■ **Directions**: Each line below must be set down exactly; omit any image you find.

[Stored data entries]
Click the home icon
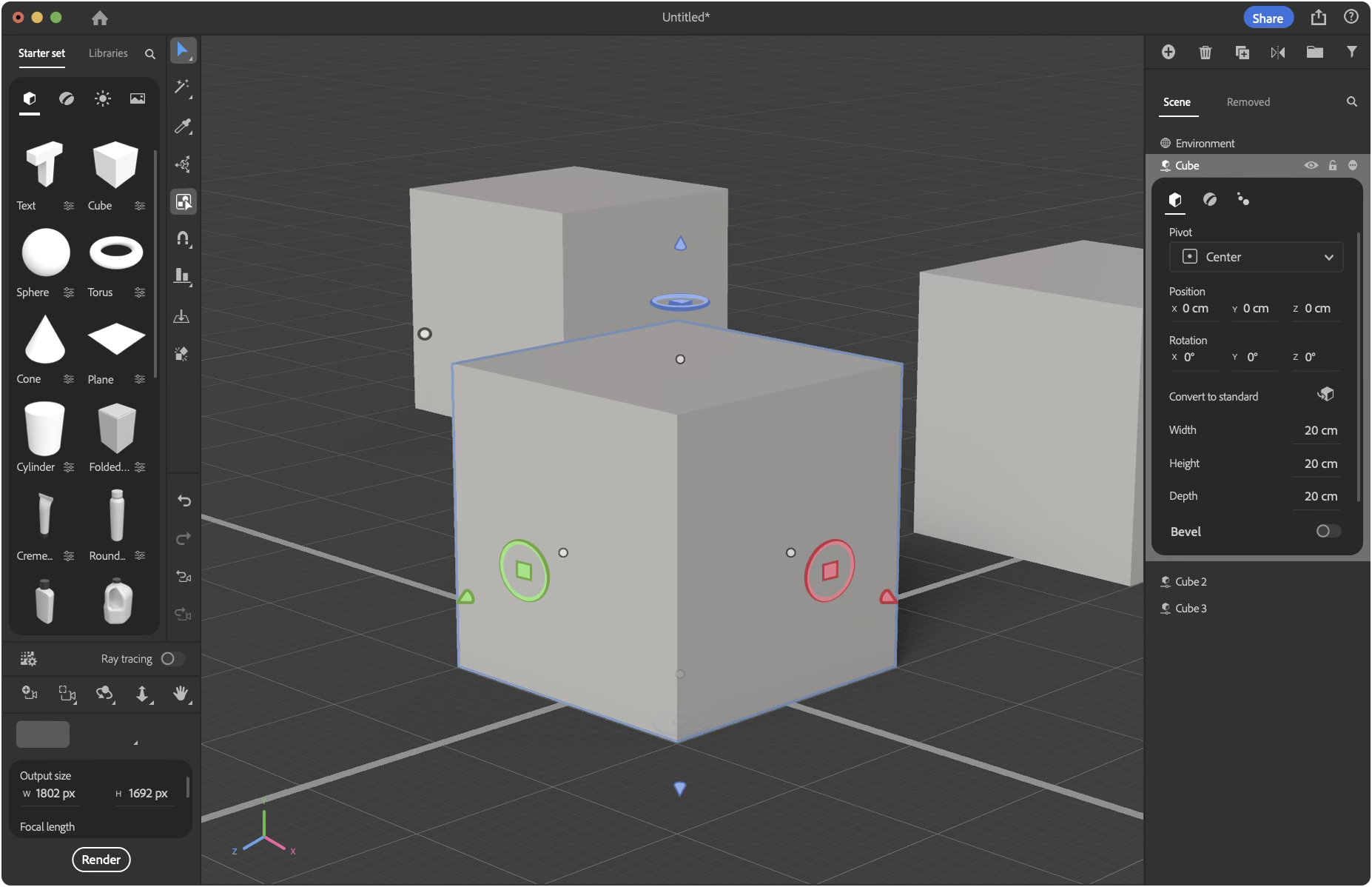(x=100, y=18)
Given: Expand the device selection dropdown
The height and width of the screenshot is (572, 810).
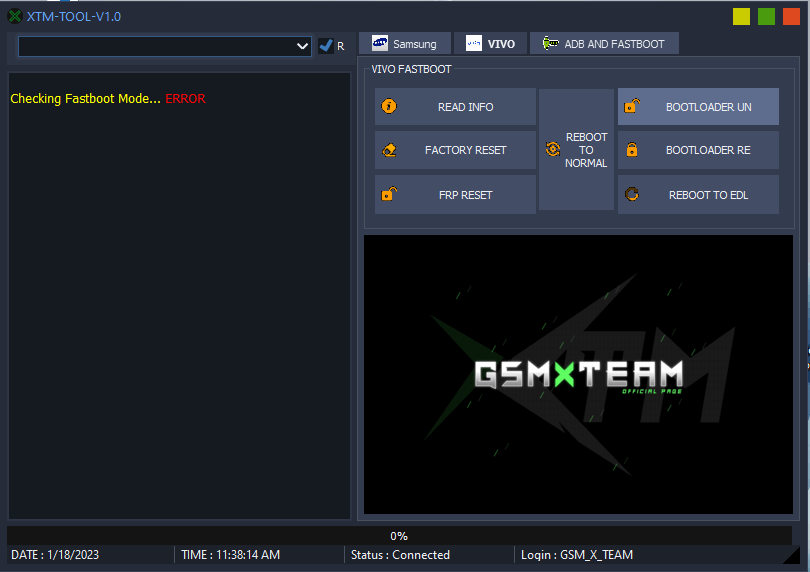Looking at the screenshot, I should coord(303,46).
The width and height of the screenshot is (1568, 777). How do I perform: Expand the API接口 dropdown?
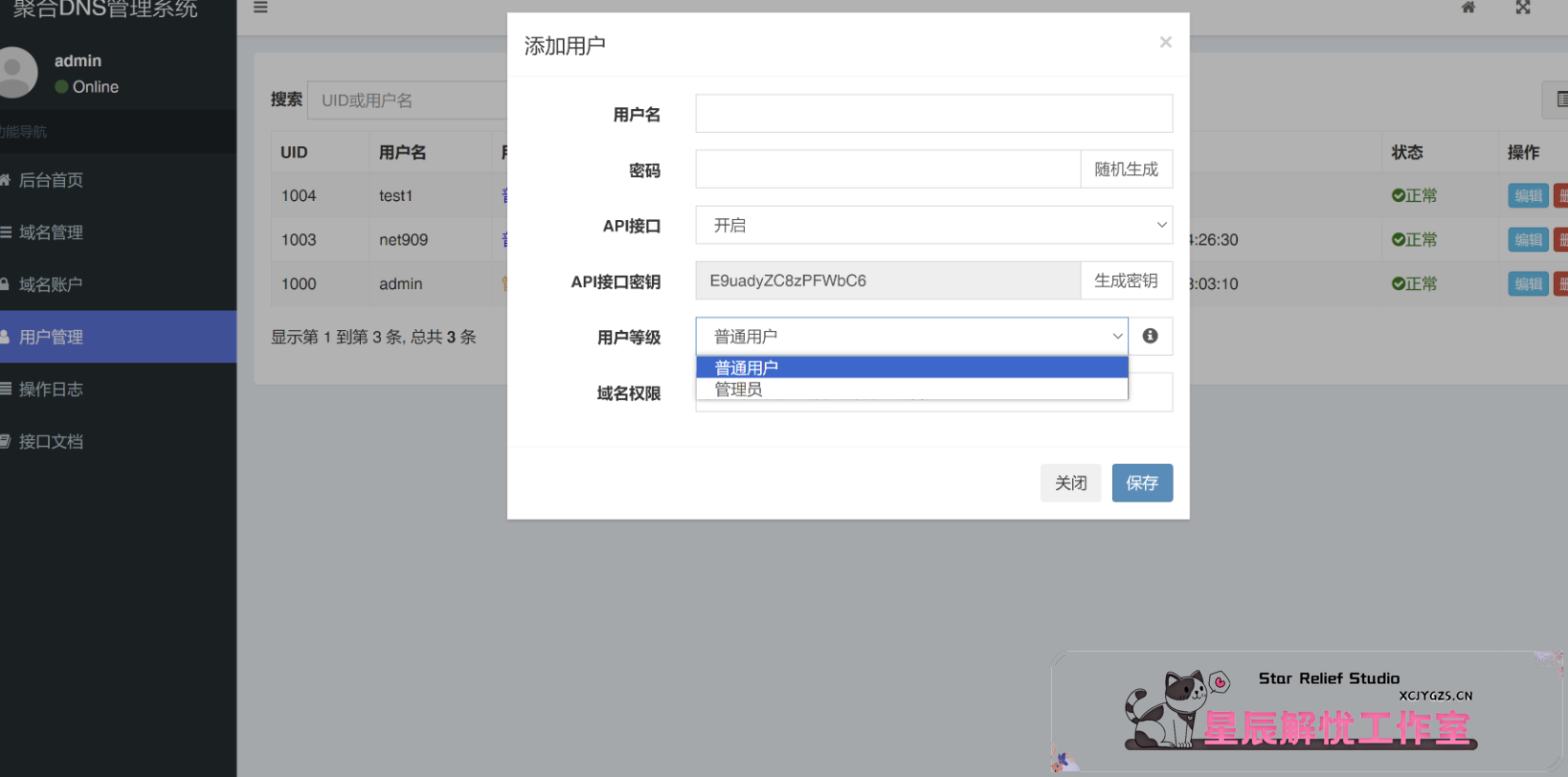[x=933, y=226]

■ **Task response**:
Click the home icon
(x=100, y=18)
Given: Expand the device selection dropdown
The height and width of the screenshot is (572, 810).
Looking at the screenshot, I should coord(303,46).
The width and height of the screenshot is (1568, 777). How do I perform: Expand the API接口 dropdown?
[x=933, y=226]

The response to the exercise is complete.